*取り組む課題*:
1/ 中島哲也監督作品を論じた文章によると、前期3本のうち最もバランスがとれていた作品はどれですか。
2/ 中島哲也監督作品を論じた文章で、監督が撮った映画として挙げられている作品名をすべて書き出してください。
3/ 中島哲也監督作品を論じた文章の最後の一文を受けて、その先を書き継いでください。
──────── 抜粋
昨年、12月に最新作『来る』が公開された中島哲也監督。世間的に認知され始めた『下妻物語』(04)から語る。『下妻物語』から『来る』まで計6本の映画を撮っているが作風で前期と後期に分けられる。前期は『下妻物語』、『嫌われ松子の一生』(06)、『パコと魔法の絵本』(08)。後期は『告白』(10)、『渇き。』(14)、『来る』と分けられる。
前期3本は明るい内容になっている。『嫌われ松子の一生』は本筋の話は暗いのだが、唐突なギャグやミュージカル、カラフルな画面があることで暗さを感じさせない。ただ、その装飾が強すぎて本筋の面白さが薄れている気がする。『パコと魔法の絵本』になると装飾はより過剰になり現実味も無くなってくる。舞台は日本だが、もはやそーゆーことでもない。過剰な色彩、派手な衣装、バラエティ番組のような効果音、カメラ目線やハイテンションな舞台の演技(本当に演劇をする展開がある)が詰め込まれている。後半、実写とCGアニメが融合する映像の怒涛感が半端ない。一本ごとに過剰になっていく前期3本で一番バランスがとれていたのは『下妻物語』だった。『下妻物語』は何度見てもいい映画だ。
────────────────
──────── データ抜粋
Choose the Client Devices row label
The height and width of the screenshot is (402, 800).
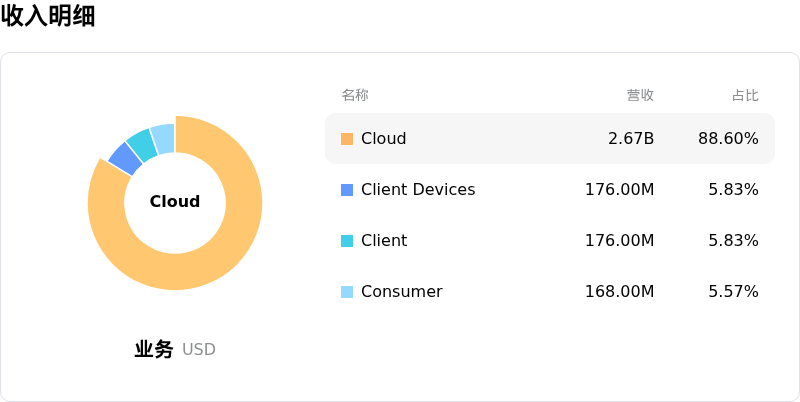(x=418, y=190)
────────────────
*練習問題の解答*:
1/ 『下妻物語』です。

2/ 『下妻物語』、『嫌われ松子の一生』、『パコと魔法の絵本』、『告白』、『渇き。』、『来る』

3/
後期3本は暗い内容になっている。前作から一気に作風が変わった『告白』、冒頭からフルスロットルな『渇き。』。『渇き。』が今のところ中島作品の中では一番グロテスクだ。初めから終わりまでハイテンショングロテスク映画なので、過激さがマヒして単調にもなってしまっている。『来る」は『渇き。』よりもバランスがとれた映画になっている。人間の嫌な空気感が漂い続ける前半とエクストリーム出血の後半という構成だ。事前情報入れずに見たので妻夫木が途中で真っ二つになったのは、ほんと驚いた(妻夫木が主人公だと思っていたので)。劇場から出ると頭がガンガンした。身がぎっしり詰まっているからだ。これはどの中島作品にも共通することでもある。
中島哲也に対する批判として「映像センスを見せつけたいだけ。<どうだかっこいいだろう>というドヤ顔が透けて見える。」と書く人がいる。でもそれって作品の批判になってないじゃん。作品が気に食わなからって人格否定してより貶した気になってるだけ。その“人格”も自分の中で勝手に想像して作り上げた「嫌なやつ」でしかない。作品を批判するなら作品内で完結させろやと思ってしまう。
中島哲也ランキング
①下妻物語
②告白
③渇き。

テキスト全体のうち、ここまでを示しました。